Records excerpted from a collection
════════════════

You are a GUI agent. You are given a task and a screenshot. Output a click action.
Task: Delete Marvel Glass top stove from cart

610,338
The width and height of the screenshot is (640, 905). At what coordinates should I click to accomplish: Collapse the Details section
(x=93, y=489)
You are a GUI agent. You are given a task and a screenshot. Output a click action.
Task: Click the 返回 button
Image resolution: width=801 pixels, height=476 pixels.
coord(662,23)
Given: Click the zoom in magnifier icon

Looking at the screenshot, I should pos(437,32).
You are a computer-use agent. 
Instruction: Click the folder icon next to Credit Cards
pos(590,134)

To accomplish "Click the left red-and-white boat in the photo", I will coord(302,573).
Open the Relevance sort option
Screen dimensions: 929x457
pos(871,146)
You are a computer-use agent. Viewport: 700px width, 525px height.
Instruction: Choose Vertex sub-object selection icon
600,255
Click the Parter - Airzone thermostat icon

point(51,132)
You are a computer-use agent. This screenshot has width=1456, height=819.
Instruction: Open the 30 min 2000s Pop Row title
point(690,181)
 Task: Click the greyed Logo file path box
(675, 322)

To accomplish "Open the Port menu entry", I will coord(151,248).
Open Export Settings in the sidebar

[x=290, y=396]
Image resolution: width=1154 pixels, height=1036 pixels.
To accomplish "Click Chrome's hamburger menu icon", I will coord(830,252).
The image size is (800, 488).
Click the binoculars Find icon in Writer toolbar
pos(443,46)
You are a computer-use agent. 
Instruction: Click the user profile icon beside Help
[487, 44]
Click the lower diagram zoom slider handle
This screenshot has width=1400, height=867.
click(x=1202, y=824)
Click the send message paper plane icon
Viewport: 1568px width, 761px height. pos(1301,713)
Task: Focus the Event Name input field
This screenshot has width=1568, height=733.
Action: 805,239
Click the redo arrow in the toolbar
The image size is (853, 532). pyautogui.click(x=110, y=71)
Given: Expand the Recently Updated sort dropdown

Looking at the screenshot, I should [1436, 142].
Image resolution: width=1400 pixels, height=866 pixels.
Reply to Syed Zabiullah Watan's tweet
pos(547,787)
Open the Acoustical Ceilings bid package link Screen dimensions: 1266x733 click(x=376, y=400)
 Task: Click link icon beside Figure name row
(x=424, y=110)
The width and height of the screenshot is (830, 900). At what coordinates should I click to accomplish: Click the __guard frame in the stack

════════════════

§ **Task instructions**: Transcribe the records above in full, exactly as they stand.

§ **Result**:
You are a GUI agent. You are given a task and a screenshot. Output a click action.
Task: Delete Marvel Glass top stove from cart

610,338
The width and height of the screenshot is (640, 905). At what coordinates should I click to accomplish: Collapse the Details section
(x=93, y=489)
You are a GUI agent. You are given a task and a screenshot. Output a click action.
Task: Click the 返回 button
Image resolution: width=801 pixels, height=476 pixels.
coord(662,23)
Given: Click the zoom in magnifier icon

Looking at the screenshot, I should pos(437,32).
You are a computer-use agent. 
Instruction: Click the folder icon next to Credit Cards
pos(590,134)

To accomplish "Click the left red-and-white boat in the photo", I will coord(302,573).
Open the Relevance sort option
Screen dimensions: 929x457
pos(871,146)
You are a computer-use agent. Viewport: 700px width, 525px height.
Instruction: Choose Vertex sub-object selection icon
600,255
Click the Parter - Airzone thermostat icon

point(51,132)
You are a computer-use agent. This screenshot has width=1456, height=819.
Instruction: Open the 30 min 2000s Pop Row title
point(690,181)
 Task: Click the greyed Logo file path box
(675, 322)

To accomplish "Open the Port menu entry", I will coord(151,248).
Open Export Settings in the sidebar

[x=290, y=396]
Image resolution: width=1154 pixels, height=1036 pixels.
To accomplish "Click Chrome's hamburger menu icon", I will coord(830,252).
The image size is (800, 488).
Click the binoculars Find icon in Writer toolbar
pos(443,46)
You are a computer-use agent. 
Instruction: Click the user profile icon beside Help
[487, 44]
Click the lower diagram zoom slider handle
This screenshot has width=1400, height=867.
click(x=1202, y=824)
Click the send message paper plane icon
Viewport: 1568px width, 761px height. pos(1301,713)
Task: Focus the Event Name input field
This screenshot has width=1568, height=733.
Action: 805,239
Click the redo arrow in the toolbar
The image size is (853, 532). pyautogui.click(x=110, y=71)
Given: Expand the Recently Updated sort dropdown

Looking at the screenshot, I should [1436, 142].
Image resolution: width=1400 pixels, height=866 pixels.
Reply to Syed Zabiullah Watan's tweet
pos(547,787)
Open the Acoustical Ceilings bid package link Screen dimensions: 1266x733 click(x=376, y=400)
 Task: Click link icon beside Figure name row
(x=424, y=110)
The width and height of the screenshot is (830, 900). At what coordinates should I click to accomplish: Click the __guard frame in the stack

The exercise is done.